Project HOPE plans to establish 60 VHFs in one year, whereby 780 young women will be able to access
loan capital in sufficient quantities to start small scale income generating activities. The mutual guarantee
mechanisms will require that these groups meet regularly to review and manage loan repayments and self-
govern themselves within a capacity building environment. Project HOPE's VHF program represents a
successful model for economic strengthening whereby interested women in target communities select each
other to form an organized group of between 12-20 members who elect a management committee to
govern themselves. Project HOPE staff trains the management committee and the members to operate as
a community institution following democratic principles and established rules and procedures and serve the
economic and health needs of its members.

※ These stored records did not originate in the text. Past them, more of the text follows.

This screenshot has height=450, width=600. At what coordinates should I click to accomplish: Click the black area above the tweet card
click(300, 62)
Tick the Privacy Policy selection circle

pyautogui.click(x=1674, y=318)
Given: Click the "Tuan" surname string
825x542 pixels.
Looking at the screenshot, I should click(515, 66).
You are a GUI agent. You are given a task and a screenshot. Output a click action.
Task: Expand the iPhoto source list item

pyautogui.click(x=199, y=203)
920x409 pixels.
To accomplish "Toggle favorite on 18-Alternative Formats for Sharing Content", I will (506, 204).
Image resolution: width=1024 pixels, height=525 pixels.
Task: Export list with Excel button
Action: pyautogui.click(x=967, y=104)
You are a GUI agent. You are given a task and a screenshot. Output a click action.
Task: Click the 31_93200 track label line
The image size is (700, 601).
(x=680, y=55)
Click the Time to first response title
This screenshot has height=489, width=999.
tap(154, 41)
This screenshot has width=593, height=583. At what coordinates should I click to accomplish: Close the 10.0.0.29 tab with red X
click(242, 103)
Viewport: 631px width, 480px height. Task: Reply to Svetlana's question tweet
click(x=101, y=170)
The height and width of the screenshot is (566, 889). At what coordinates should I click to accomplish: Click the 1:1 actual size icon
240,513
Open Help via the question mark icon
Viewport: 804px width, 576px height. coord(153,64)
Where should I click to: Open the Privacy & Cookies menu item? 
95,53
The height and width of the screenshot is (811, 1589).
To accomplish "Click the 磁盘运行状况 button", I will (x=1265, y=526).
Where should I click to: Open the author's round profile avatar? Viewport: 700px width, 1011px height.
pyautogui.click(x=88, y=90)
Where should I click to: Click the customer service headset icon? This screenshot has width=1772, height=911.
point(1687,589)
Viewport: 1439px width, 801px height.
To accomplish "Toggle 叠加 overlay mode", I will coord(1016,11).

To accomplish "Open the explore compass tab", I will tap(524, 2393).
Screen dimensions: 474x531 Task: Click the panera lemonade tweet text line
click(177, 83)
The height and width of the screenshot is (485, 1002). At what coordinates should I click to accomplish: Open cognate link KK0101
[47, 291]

Each VHF receives seed capital from Project HOPE, and in turn invests in the income generation activity of
each member. The group collectively and each individual woman are both accountable for repaying the
seed capital using principles of group solidarity. The group meets every two weeks to discuss proper
business management and to make payments as well as to receive the targeted education and training. The
focus is upon strengthening the capacity of the participants to manage the group themselves, and overcome
whatever problems they face, by developing skills in leadership and collective action in an empowering
environment.
As the women repay their loans they benefit from the increased income, new confidence from successfully
managing money, and gain the capacity to influence control over their lives. The educational approach
emphasizes being informed about and promoting responsibility about health matters. It uses highly
participatory activities, builds upon peer-experience, and uses key behavior change messages. Participants
learn how to use their increased income to reduce risks, and to live more healthy lives. Just as important
for long-term well-being, the successful handling and repayment of the loans by participating women
contributes to improved self- confidence and self-esteem that strengthens the women's bargaining power
and participation in decision-making.